Miraba al horizonte Artiles, como si
allá a lo lejos viera a la misma San Borondón. Recordaba, Artiles,
los cuentos que su padre cuando chiquito entre las fanegas de Pichi
le contaba. Le decía de una
isla perdida en el horizonte, escondida entre la calima del mar, una
isla que entre todas las Canarias se movía. Una isla que aveces era
vista por donde el alba y otras por donde la puesta, que aveces se
veía entre Gomera y Tenerife, y otras tantas entre Canaria y
Fuerteventura. Le contaba de cómo se veían sus barrancos, sus
playas y sus cumbres y que a poco alguien sacara lápiz para
dibujarla se volvía en la penumbra, se escondía y que aquel que osó
retratarla jamás la pudo volver a ver.
Rudeza la de aquel
llano que llamaban barranco, donde con un sacho más grande que él
mismo, Artiles quitaba piedra a piedra, verode a verode, balo a balo
y tabaiba a tabaiba todo aquello que molestara a la enredadera de la
tomatera. Recordaba su primer surco, su primera caja al hombro, su
primera paga. Mientras, su padre le hablaba de San Borondón, de Gara
y Jonay, del Bentejuí que se enriscó en Tirajana y ya cuando Artiles llegó a buen
pibe, le habló de sus juegos de mozo arriba en Guayadeque, de lo pícaro de sus
juegos de ñamera.
Miraba al horizonte
Artiles, cómo si allá a lo lejos viera a la misma San Borondón.

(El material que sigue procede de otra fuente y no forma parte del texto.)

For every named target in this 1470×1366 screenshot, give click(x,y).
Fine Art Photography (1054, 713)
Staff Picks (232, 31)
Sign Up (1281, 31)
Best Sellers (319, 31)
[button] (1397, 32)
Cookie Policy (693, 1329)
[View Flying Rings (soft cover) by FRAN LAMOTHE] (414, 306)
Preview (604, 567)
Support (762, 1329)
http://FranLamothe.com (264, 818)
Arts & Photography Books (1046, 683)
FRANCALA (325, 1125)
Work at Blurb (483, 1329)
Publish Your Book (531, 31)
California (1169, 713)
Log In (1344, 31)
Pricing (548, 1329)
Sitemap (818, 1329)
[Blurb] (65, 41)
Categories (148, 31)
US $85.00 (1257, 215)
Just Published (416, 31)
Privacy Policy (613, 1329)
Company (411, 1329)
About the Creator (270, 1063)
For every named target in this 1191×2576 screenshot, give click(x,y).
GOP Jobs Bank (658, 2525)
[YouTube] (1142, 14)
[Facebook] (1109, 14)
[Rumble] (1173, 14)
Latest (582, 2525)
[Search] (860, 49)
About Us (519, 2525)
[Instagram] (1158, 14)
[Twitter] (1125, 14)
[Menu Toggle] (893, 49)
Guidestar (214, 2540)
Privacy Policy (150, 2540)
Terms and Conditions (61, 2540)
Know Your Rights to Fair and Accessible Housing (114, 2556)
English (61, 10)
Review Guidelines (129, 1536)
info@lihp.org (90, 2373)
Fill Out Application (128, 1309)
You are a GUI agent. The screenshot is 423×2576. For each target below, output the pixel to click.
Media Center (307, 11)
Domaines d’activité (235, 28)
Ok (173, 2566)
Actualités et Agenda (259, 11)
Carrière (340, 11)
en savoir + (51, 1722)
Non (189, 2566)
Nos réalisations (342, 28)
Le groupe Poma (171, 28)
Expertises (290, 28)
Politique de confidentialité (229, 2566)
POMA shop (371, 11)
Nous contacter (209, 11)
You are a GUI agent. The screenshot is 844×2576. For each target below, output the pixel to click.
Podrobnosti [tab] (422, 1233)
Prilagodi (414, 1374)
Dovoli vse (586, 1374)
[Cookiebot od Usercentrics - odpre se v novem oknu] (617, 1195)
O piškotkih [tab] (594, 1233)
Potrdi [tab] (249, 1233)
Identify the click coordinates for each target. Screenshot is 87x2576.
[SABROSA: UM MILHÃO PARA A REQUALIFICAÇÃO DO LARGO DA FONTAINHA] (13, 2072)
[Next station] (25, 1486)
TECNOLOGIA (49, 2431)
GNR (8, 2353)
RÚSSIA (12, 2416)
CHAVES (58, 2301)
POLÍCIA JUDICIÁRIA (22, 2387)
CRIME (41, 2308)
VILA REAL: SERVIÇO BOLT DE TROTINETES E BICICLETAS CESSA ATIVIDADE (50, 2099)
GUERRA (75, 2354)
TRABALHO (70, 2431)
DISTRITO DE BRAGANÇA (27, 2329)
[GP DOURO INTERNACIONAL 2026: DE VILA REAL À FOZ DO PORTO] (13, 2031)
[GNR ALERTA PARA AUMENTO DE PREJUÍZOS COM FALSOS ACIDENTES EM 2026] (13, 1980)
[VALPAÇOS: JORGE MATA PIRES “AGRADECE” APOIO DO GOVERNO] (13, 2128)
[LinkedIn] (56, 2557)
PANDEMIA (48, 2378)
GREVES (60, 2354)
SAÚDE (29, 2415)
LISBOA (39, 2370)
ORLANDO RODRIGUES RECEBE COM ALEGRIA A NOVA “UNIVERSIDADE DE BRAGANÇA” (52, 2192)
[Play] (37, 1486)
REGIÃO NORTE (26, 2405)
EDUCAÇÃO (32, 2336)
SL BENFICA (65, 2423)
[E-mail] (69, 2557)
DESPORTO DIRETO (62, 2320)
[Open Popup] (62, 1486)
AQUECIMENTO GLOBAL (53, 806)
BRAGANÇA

Recordaba, Artiles, la primera vez que bajó al sur en el 127 de Pepe
el de Carmita. Recordaba Artiles, cómo terminó trabajando en aquel
mismo sur, de cómo de San Agustín pasó al Inglés y de allí tanto
más al sur que dejó de serlo. Recordaba cada piedra de cada trabajo
y a cada compañero caído en aquello de la vida. No más que
cincuenta y tantos, y tan parado para el resto de sus días, que
cuando miraba al horizonte solo veía pasado.